The market-level price elasticity of demand for Mexican consumers is between -0.42 and -0.64. Similarly, I estimate that, on average, consumers would need to save 13.8 MXNc/L (3.3 USDc/gal) at the pump to be indifferent to driving an extra kilometer to visit a gas station. However, considerable heterogeneity exists across households, driven chiefly by their income level. For example, low-income households are 55% more price sensitive than high-income households.Given my parameter estimates for heterogenous households, I estimate the welfare impact that consumers experienced between 2015 and 2019. During this period, retail prices were liberalized, and initially, there were substantial gas station openings. However, from late 2016 onwards, entry was constrained through regulatory backlogs. I find that for every peso gained in welfare from increased product availability, roughly two pesos are lost in welfare from increased prices. I estimate an annual net loss of 7% of the markets’ annual revenue or 1.43 billion MXN/year. However, this loss is not distributed evenly. Households in the top three income deciles consume 60% of the gasoline, while households in the bottom three deciles only consume 13% of the annual volume. Therefore, high-income households are affected the most by price increases, while low-income households benefit the most from the increased taxation by gas station openings. These policies have been regressive on a net basis, with low-income households being worse off by roughly 2.5% of their disposable income while high-income households are worse off by 1.5%.

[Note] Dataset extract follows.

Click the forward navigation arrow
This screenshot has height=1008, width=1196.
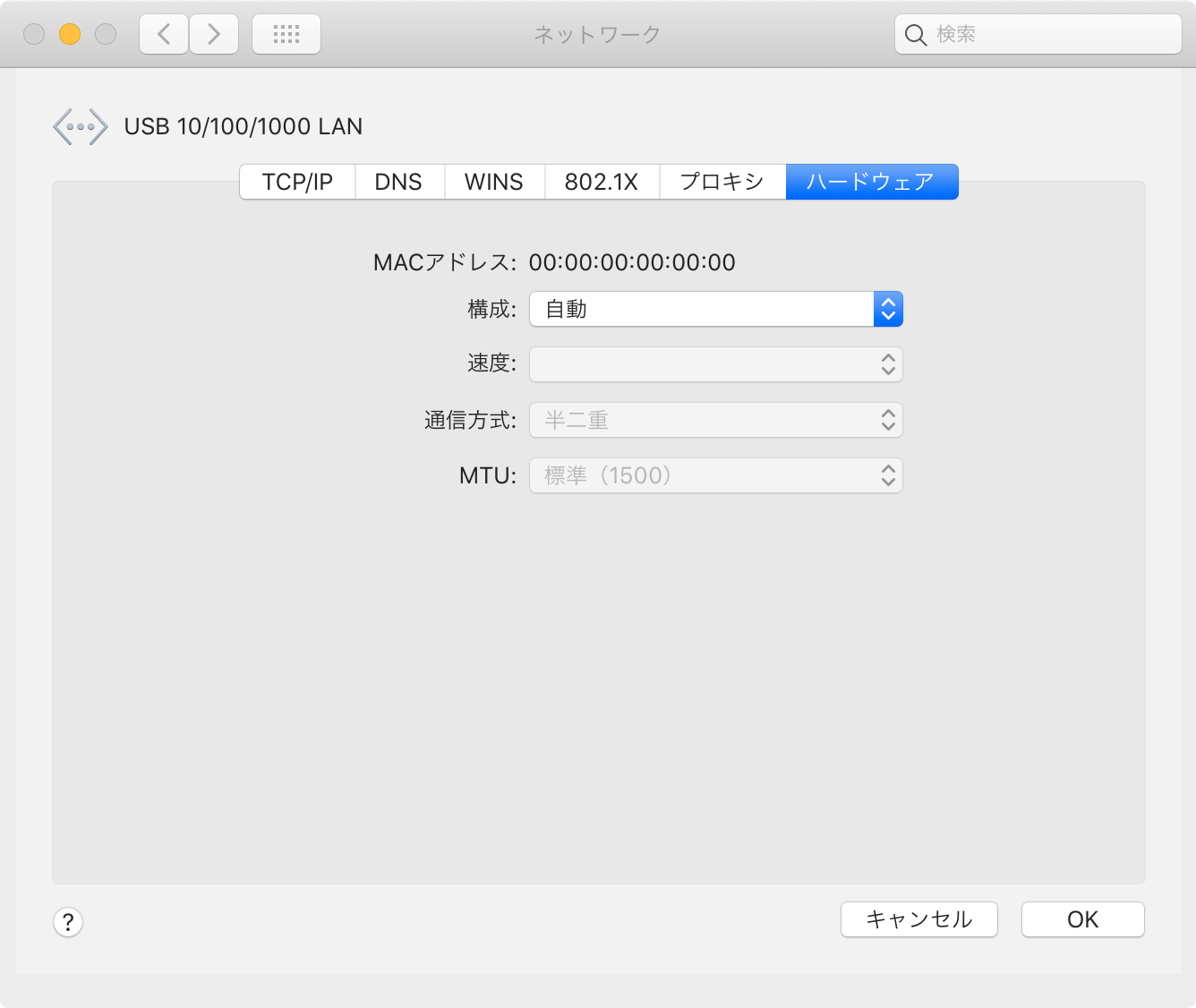point(214,35)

In the second setting, I study California’s gasoline market and consumers’ price sensitivity. In this mature market, environmental regulations segment California from the rest of the contiguous U.S. I use this feature along with the rich data available for the state to control for current and persistent demand shifts. However, I purposely do not control for simultaneity bias which results in estimating a lower bound for the price elasticity of demand. This lower bound coincides with previous studies that have tried to estimate the price elasticity of demand, suggesting that their instruments may be weak or endogenous.

I further propose refinery outages as a new set of instruments to estimate the price elasticity of demand. These instruments yield estimates that are statistically larger in magnitude than previous state-of-the-art instrumental variable estimates. The estimate of my preferred specification, -0.52, is 40% larger than what was reported in earlier research. Due to the segmented nature of California’s gasoline market, refinery outages have a strong explanatory power. Due to their unexpected nature, these instruments are conditionally mean-independent of unobserved demand shocks. They satisfy the four main documented shortcomings of previously used instruments: a weak first stage, endogeneity with economic activity, endogeneity with consumers’ anticipatory behavior, and they do not elicit long-term adaptative behavior.

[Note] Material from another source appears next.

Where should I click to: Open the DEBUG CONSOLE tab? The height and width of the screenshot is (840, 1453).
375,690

The methods I use in this dissertation are varied, yet they are all grounded in causal inference. In the first essay, I use structural consumer behavior modeling through a random coefficients model to estimate fundamental preferences using cross-sectional market data. In the second essay, I use Monte Carlo simulations to build plausible counterfactual pricing scenarios had the markets not been liberalized. In the third essay, I use time series and local projection techniques to causally estimate consumers’ price sensitivity.

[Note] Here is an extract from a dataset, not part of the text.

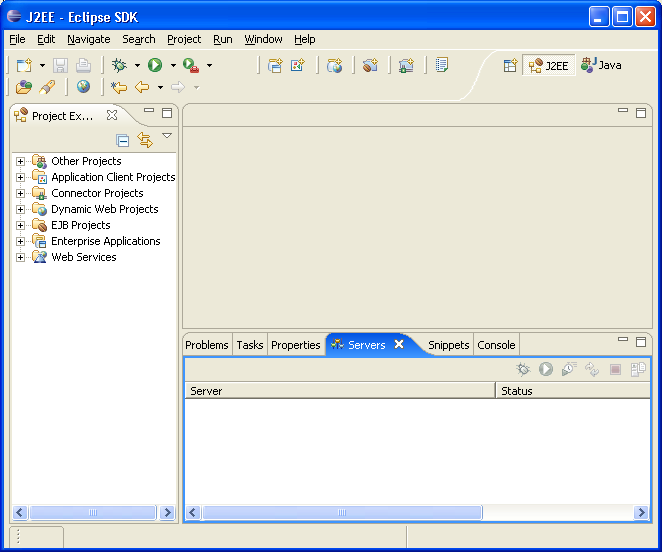This screenshot has height=552, width=662.
Task: Click the Print toolbar icon
Action: 83,65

The common focus of my research is to expand our understanding of demand by estimating fundamental consumer preferences. In the process, I find actionable insights that can be used by policymakers, businesspeople, and academics alike. For example, having estimated consumer preferences in the Mexico setting, I compute the welfare effects of the policies that followed the price liberalization. In the California setting, I propose a new set of instruments that can be used to inform policy design better and answer questions beyond fuel markets, including agricultural markets, cost passthrough and monetary policy, and even environmental policy.